YOUR INSTRUCTIONS
Give the data again exactly, without images.

======== DATA IN THIS EXERCISE ========

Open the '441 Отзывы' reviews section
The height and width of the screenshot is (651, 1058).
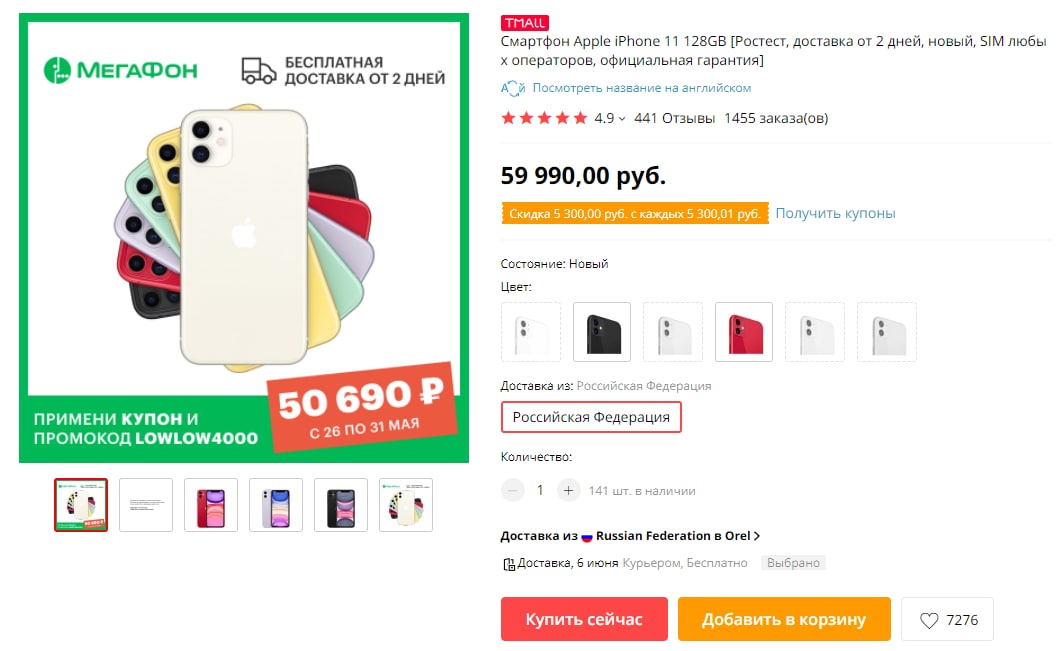coord(674,118)
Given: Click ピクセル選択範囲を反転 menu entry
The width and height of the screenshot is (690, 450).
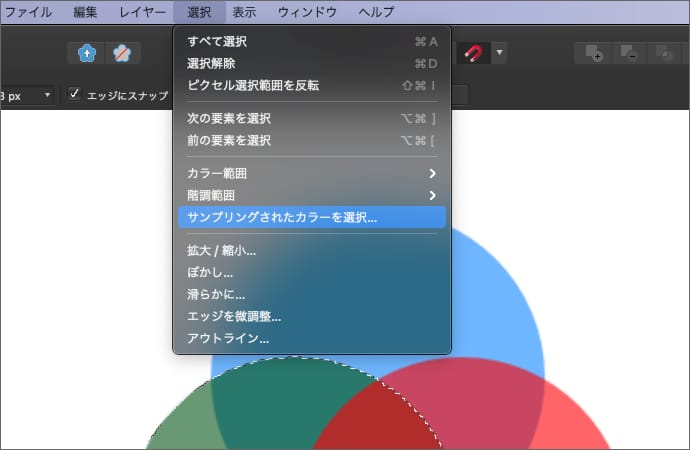Looking at the screenshot, I should pyautogui.click(x=311, y=86).
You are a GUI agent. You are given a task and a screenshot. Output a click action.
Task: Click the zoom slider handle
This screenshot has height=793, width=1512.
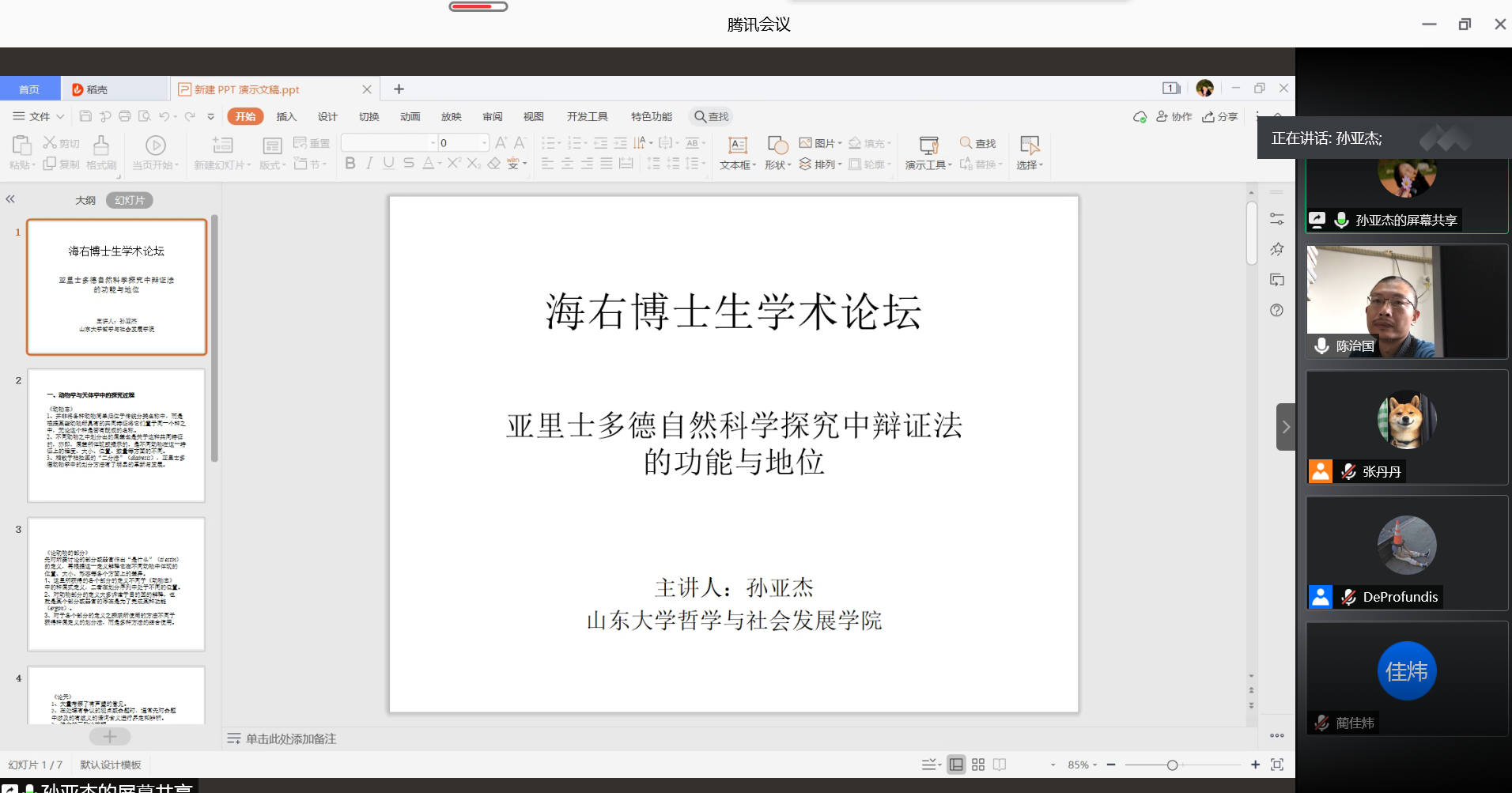coord(1172,765)
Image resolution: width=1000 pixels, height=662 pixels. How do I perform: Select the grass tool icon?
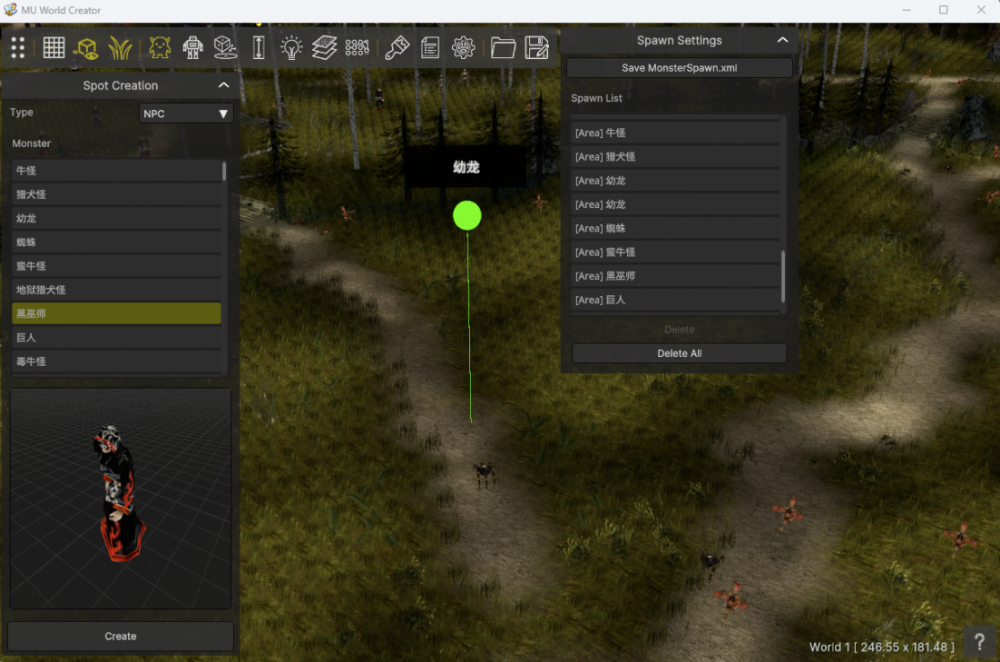[x=120, y=47]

========

ANSWER SPACE
Open the '441 Отзывы' reviews section
The height and width of the screenshot is (651, 1058).
coord(674,118)
Given: Click ピクセル選択範囲を反転 menu entry
The width and height of the screenshot is (690, 450).
Looking at the screenshot, I should pyautogui.click(x=311, y=86).
You are a GUI agent. You are given a task and a screenshot. Output a click action.
Task: Click the zoom slider handle
This screenshot has height=793, width=1512.
coord(1172,765)
Image resolution: width=1000 pixels, height=662 pixels. How do I perform: Select the grass tool icon?
[x=120, y=47]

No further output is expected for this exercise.